The Glory of the Cross Part 2

Many have affirmed that the cross was indeed the definitive revelation of the glory of God. Here are a few noteworthy quotes in this regard.

John Calvin said: “In the cross of Christ, as in a splendid theatre, the incomparable goodness of God is set before the whole world. The glory of God shines, indeed, in all creatures on high and below, but never more brightly than in the cross…in that death we see a boundless glory” (emphasis mine).[1]

Craig Koester said: “The glory of God was revealed most fully in the suffering and death of Jesus Christ” (emphasis mine).[2]

C.H. Dodd said: “If the actions of Christ are to be taken as equivalents for the radiance in which the power and presence are brought within human experience, or in other words, in which the eternal light is apprehended by means of itself, φωτὶ φῶς, then the action in which he most fully expressed himself, namely his self-devotion to death in love for mankind is the conclusive manifestation of the divine glory…thus if in the incarnate life of Christ the eternal, archetypal light is manifested, its final manifestation, is in his death” (emphases mine).[3]

Jurgen Moltmann said: “When the crucified Jesus is called the ‘image of the invisible God,’ the meaning is that this is God and God is like this. God is not greater than he is in this humiliation. God is not more glorious than he is in this self-surrender. God is not more powerful than he is in this helplessness. God is not more divine than he is in his humanity. The nucleus of everything that Christian theology says about God is to be found in this Christ event” (emphasis mine on last phrase).[4]

D.A. Carson said: “The supreme moment of divine self-disclosure, the greatest moment of displayed glory, was in the shame of the cross” (emphasis mine).[5]

Samuel Zwemer said: “If the cross of Christ is anything to the mind, it is surely everything—the most profound reality and sublimest mystery.
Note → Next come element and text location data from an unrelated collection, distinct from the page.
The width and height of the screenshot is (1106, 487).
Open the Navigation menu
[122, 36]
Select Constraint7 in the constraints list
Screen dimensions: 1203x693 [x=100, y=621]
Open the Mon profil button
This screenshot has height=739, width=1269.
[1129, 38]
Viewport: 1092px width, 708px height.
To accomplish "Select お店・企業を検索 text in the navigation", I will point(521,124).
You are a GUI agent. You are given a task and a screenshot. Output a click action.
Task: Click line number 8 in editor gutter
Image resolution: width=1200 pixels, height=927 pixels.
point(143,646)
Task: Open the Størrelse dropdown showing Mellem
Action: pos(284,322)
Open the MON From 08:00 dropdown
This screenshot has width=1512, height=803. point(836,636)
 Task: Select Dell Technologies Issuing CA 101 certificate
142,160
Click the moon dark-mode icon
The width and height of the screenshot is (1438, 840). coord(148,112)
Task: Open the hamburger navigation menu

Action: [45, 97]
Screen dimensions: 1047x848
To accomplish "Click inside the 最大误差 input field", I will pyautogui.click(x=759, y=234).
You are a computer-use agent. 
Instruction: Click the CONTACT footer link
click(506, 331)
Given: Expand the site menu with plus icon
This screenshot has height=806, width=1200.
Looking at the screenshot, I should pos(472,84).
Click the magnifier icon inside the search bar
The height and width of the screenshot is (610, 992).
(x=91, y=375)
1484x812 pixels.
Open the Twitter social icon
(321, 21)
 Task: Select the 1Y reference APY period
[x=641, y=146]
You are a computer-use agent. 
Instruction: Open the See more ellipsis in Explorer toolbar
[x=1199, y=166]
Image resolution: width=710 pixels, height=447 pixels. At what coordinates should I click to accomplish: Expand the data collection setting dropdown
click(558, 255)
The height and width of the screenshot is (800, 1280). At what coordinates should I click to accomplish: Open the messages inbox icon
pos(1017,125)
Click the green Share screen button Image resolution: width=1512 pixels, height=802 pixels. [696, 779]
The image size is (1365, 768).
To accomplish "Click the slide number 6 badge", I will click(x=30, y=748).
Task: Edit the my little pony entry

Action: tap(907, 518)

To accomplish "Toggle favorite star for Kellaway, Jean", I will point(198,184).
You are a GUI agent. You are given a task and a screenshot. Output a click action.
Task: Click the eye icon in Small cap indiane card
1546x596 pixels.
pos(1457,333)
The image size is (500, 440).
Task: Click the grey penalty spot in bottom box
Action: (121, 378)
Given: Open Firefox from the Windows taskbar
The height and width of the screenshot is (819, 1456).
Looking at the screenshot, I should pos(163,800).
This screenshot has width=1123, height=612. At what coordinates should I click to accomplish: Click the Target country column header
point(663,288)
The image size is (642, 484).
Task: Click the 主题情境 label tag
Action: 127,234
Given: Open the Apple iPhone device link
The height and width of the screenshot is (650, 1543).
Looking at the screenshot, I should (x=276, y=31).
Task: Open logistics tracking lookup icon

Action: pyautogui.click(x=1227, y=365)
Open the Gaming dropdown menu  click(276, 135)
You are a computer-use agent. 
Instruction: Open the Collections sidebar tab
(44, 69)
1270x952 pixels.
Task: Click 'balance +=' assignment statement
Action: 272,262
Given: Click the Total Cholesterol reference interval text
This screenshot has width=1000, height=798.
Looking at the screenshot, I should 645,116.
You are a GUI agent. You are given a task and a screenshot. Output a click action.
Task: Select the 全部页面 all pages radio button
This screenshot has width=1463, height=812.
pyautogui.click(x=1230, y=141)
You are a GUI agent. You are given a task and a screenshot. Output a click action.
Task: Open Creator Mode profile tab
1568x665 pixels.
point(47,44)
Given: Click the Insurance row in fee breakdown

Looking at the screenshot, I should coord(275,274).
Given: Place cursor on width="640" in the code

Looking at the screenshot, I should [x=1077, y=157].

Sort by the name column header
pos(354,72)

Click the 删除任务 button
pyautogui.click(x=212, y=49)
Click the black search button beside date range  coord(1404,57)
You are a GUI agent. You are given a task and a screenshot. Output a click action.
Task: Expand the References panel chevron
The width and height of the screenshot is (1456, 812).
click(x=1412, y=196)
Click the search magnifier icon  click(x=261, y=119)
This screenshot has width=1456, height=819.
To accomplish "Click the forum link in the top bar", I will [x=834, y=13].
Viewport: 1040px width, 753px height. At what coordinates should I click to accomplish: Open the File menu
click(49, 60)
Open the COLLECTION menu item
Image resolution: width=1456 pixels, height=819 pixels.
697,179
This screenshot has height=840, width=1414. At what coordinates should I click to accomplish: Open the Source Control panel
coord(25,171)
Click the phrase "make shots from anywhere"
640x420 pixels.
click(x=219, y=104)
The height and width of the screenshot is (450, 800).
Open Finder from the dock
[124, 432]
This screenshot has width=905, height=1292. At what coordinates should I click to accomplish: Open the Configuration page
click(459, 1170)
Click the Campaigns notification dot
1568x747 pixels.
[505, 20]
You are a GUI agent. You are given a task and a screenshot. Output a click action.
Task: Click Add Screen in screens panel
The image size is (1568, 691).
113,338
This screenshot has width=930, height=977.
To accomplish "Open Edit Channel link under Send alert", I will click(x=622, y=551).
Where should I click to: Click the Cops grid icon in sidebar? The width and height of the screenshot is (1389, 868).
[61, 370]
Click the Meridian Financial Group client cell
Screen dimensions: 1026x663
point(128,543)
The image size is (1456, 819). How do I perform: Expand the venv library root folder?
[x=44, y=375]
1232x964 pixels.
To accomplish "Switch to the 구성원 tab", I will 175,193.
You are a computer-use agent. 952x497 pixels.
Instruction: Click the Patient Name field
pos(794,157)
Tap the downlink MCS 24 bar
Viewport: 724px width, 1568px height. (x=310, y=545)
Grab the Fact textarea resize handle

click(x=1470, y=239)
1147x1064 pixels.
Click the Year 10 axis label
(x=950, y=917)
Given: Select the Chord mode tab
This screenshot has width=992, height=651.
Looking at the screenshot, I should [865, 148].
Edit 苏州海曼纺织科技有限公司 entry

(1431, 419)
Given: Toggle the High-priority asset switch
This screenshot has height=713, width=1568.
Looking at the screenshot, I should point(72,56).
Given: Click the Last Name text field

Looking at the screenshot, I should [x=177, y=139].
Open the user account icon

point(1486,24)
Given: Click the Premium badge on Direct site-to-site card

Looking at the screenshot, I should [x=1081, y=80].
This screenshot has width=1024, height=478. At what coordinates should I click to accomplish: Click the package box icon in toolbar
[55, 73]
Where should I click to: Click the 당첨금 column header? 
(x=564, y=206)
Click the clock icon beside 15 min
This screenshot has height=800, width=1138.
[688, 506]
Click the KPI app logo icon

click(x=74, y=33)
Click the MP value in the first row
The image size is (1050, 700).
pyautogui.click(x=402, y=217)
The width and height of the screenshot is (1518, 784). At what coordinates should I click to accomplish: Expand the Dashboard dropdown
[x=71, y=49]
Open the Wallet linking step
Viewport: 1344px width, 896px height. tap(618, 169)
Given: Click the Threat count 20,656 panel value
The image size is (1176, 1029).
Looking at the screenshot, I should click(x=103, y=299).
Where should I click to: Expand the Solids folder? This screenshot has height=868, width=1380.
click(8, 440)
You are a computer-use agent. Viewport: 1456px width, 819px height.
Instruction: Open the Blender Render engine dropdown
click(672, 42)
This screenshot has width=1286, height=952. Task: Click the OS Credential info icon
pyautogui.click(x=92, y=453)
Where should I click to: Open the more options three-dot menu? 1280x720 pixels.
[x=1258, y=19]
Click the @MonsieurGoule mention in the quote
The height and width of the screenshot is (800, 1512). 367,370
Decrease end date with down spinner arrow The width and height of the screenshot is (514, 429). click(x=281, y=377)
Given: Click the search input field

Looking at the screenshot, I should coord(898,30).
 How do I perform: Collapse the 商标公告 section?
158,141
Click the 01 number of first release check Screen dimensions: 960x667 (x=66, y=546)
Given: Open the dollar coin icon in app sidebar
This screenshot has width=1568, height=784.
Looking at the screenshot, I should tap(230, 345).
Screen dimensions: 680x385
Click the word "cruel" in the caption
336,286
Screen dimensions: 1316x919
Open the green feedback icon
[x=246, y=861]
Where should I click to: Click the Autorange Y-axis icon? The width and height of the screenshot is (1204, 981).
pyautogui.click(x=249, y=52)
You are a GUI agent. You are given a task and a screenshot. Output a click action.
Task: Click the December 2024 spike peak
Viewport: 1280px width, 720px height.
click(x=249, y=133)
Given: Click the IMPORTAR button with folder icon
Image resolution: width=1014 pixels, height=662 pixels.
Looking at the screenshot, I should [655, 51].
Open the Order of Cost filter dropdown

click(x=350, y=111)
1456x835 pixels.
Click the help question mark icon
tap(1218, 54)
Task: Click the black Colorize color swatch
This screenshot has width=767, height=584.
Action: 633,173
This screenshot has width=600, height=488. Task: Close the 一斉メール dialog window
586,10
One comes to realize that literally all the wealth and glory of the gospel centres here. The cross is the pivot as well as the centre of New Testament thought…the glory of the cross is as real as its shame; and to meditate on the shame is to see the glory…its (the cross) shadow is the longest shadow in the world…the cross is the center of the universe and of history” (emphasis mine).[6]


[1] John Calvin, Commentary on John 68, 135

[2] Craig Koester, Symbolism in the Fourth Gospel: Meaning, Mystery, Community (Minneapolis: Fortress Press, 1995), 185.

[3] C.H. Dodd, The Interpretation of the Fourth Gospel (London: University Press, 1968), 207-208.

[4] Jurgen Moltmann, The Crucified God: The Cross of Christ as the Foundation and Criticism of Christian Theology (New York: Harper & Row Publishers, 1974), 205.

[5] D.A. Carson, The Pillar New Testament Commentary: The Gospel According to John (Grand Rapids: William B. Eerdmans Publishing Company, 1991), 482.

[6] Samuel Zwemer, The Glory of the Cross (London: Morgan & Scott), 7-8, 16.